Not that all this fun was easy! Matiko was cast as the twins Pao Ssu and K`ao Hsin after an intense two-week auditioning process, which was just as demanding as playing the roles for the cameras. Almost immediately after landing the assignment, she found herself on the way to New Zealand, where she dived into an exhausting work schedule. With only three days to prepare before shooting began on Purity, Matiko had to attend stunt, Tai Chi and costume rehearsals, as well as riding lessons. As if all that wasn`t enough, she also had to learn 40 pages of dialogue and prepare to play two distinct characters.

"At the end of the first week [of shooting], I slept for two days straight," she says. "I went to bed, woke up three hours later, woke up six hours later, was up for half an hour, [then] went back to bed. I didn`t wake up until three o`clock Sunday afternoon!"

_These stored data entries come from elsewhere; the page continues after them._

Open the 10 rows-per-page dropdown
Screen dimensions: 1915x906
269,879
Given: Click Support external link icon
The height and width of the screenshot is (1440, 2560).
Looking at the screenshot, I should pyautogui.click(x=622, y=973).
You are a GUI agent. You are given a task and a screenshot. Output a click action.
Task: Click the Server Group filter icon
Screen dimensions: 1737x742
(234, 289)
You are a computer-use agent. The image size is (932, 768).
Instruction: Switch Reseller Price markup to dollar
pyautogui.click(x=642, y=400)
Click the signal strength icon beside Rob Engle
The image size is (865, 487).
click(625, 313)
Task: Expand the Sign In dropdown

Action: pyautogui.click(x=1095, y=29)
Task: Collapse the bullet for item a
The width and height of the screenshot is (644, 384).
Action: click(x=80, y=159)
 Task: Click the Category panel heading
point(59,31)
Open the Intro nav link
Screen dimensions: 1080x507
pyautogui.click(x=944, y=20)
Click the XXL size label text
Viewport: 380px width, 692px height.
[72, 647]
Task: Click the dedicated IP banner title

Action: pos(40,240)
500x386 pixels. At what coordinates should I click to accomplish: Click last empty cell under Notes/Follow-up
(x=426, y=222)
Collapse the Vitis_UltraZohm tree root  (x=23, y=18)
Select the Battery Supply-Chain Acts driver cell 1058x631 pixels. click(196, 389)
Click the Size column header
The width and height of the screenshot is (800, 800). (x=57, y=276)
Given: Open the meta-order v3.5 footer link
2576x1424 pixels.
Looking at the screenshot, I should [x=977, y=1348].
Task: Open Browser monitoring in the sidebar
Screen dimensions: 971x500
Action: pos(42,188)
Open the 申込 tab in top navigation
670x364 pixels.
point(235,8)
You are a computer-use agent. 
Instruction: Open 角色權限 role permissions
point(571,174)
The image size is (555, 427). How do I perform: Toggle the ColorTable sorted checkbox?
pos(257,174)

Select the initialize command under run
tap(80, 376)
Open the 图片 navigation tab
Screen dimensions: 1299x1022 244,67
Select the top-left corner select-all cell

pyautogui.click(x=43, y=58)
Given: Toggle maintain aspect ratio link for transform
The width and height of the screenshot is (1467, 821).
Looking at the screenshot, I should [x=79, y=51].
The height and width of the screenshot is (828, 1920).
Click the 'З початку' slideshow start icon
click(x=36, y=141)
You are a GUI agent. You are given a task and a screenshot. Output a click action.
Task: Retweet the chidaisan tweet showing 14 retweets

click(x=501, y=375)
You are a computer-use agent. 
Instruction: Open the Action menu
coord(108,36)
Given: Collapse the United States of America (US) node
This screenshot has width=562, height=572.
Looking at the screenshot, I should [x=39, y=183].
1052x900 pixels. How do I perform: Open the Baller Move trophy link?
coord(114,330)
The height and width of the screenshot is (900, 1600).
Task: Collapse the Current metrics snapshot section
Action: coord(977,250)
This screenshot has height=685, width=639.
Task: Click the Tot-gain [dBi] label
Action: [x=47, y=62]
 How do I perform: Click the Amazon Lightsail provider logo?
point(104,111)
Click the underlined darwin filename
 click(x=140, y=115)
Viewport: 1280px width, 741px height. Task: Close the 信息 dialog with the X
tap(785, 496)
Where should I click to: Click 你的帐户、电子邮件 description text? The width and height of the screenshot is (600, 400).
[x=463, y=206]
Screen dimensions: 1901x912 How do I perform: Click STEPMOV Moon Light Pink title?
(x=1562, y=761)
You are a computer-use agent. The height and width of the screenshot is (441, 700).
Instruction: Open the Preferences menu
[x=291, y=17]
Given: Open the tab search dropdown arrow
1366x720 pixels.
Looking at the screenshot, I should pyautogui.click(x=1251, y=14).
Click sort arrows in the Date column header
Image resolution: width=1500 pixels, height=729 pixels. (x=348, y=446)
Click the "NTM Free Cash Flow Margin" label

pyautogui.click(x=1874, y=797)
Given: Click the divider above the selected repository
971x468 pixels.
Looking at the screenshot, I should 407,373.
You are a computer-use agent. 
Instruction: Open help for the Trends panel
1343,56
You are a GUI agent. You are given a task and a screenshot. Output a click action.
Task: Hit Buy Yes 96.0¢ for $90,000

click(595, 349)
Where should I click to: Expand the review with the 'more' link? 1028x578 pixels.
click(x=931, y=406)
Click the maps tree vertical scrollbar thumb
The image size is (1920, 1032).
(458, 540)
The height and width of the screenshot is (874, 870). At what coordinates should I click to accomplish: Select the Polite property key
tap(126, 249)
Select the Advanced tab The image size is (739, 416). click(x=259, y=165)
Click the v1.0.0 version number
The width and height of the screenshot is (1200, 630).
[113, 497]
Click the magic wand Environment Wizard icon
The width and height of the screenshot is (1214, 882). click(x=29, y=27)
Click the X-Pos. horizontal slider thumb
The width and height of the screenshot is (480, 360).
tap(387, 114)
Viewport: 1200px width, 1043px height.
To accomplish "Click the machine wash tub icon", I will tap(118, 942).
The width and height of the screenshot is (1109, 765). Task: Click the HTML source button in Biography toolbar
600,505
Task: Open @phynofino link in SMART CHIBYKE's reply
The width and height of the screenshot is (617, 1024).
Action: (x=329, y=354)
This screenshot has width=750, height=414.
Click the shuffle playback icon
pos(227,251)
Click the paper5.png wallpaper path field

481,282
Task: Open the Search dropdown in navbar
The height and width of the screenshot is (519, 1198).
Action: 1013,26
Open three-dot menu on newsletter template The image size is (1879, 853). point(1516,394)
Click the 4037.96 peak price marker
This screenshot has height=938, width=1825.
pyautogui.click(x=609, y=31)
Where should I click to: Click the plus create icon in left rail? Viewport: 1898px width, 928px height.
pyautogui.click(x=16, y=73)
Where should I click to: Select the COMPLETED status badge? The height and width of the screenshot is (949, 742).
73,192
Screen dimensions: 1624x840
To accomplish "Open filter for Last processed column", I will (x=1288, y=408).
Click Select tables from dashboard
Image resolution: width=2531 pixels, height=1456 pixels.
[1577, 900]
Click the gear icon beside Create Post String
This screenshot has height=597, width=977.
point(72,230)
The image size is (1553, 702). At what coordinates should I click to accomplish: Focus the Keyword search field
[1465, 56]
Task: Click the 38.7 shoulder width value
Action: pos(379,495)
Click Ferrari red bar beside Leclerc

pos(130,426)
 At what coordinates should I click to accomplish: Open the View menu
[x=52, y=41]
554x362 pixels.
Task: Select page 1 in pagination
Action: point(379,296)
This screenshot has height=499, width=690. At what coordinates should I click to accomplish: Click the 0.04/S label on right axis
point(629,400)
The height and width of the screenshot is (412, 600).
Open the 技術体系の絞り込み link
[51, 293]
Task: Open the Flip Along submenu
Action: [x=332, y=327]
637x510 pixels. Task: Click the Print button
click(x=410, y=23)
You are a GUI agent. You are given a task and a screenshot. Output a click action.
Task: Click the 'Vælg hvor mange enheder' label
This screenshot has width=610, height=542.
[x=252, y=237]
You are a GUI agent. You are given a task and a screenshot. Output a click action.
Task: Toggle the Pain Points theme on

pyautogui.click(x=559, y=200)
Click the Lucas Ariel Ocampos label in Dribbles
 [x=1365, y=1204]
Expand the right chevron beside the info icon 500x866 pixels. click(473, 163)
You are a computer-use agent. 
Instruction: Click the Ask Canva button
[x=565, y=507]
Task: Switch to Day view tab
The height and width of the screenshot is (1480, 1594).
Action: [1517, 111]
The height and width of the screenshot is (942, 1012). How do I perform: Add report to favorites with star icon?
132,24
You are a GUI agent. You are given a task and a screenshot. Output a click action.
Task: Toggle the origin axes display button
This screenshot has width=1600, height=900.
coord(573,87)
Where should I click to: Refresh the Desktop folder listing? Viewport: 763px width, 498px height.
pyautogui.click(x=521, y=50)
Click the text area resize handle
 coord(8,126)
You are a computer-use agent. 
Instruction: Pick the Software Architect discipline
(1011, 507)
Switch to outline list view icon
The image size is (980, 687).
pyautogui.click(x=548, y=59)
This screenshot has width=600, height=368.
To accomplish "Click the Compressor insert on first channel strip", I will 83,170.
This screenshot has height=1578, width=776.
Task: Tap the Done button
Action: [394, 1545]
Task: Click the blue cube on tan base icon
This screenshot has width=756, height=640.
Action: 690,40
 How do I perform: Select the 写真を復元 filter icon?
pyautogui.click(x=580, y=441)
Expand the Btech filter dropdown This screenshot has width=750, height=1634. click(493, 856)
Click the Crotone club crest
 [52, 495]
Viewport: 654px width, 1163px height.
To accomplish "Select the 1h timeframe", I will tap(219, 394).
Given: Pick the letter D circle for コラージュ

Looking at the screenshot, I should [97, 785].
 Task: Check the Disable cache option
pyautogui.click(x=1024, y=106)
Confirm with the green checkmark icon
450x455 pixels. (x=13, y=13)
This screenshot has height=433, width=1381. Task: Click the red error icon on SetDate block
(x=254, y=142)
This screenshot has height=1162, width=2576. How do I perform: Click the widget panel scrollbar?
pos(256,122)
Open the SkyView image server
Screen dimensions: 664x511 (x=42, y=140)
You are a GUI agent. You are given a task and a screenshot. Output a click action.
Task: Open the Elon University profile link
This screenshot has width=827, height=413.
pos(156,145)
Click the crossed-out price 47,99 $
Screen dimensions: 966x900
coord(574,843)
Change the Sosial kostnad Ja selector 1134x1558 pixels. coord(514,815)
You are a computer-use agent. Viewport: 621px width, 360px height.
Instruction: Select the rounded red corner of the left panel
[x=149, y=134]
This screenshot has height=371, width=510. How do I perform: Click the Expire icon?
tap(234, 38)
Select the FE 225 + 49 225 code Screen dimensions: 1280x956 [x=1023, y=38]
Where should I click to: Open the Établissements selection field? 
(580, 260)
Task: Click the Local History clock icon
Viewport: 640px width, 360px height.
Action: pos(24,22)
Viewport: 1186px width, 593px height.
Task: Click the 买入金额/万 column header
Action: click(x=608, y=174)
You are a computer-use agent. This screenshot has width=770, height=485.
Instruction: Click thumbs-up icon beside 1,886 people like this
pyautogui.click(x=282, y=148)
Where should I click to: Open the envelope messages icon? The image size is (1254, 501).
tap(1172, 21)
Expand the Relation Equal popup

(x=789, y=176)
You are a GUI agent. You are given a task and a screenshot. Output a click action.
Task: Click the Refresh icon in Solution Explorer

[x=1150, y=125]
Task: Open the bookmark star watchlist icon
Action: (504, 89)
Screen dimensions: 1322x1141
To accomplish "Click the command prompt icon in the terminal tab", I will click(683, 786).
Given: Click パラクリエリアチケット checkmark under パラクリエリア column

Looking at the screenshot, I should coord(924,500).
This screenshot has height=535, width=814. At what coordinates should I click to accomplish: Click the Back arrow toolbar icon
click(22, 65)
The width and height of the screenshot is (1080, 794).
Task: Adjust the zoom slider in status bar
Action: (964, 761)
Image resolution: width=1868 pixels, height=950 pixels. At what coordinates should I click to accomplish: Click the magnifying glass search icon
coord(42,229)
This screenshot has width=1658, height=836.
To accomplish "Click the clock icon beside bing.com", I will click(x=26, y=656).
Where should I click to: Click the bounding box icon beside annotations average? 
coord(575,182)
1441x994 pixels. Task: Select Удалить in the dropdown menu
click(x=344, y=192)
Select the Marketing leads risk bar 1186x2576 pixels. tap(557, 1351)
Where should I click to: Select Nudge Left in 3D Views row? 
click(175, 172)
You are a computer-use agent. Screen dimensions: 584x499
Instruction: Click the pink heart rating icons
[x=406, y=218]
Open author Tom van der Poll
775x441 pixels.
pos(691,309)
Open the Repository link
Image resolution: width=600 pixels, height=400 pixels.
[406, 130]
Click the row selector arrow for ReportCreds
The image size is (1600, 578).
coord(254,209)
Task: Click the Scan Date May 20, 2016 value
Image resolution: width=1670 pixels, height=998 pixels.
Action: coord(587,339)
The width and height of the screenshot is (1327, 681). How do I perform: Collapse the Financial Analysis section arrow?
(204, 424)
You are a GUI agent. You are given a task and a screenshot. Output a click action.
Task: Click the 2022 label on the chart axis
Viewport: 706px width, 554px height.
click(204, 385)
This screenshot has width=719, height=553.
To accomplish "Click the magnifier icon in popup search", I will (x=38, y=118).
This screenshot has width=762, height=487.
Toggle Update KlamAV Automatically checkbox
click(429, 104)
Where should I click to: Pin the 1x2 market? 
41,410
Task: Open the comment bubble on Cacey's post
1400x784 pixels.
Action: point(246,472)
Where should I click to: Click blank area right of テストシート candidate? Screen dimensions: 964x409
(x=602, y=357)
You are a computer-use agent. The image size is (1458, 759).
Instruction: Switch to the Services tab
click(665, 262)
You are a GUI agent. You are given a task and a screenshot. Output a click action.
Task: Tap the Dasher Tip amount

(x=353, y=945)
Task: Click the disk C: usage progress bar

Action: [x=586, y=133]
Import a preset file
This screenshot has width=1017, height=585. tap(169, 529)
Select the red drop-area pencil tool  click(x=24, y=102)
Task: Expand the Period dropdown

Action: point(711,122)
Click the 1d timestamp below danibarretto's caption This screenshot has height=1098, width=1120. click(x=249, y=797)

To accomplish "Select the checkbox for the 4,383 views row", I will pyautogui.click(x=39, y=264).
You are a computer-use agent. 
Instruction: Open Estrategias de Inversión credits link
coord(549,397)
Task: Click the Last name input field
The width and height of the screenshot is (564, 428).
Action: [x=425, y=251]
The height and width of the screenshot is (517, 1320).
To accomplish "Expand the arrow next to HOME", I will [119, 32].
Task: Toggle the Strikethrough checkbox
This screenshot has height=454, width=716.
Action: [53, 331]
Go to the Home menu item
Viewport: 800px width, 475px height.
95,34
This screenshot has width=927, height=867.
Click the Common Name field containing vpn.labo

Matiko became an actress almost by accident. She was an engineering student at UCLA when she learned about the musical Miss Saigon. She was so amazed to discover a show featuring Asian characters that she immediately decided to audition. "I didn`t know how to dance, I had never acted before, and I just knew how to sing," she reveals. "I had never been on an audition before... I didn`t know what it was to be rejected, so I had no fear of it. I got cast [as one of] 12 girls out of maybe 3000 other girls... I was a total newbie, and all these other people had been dancing since they were five years old... By sheer survival, I had to learn everything... So I would go to dance classes in the morning [and] acting classes during the day."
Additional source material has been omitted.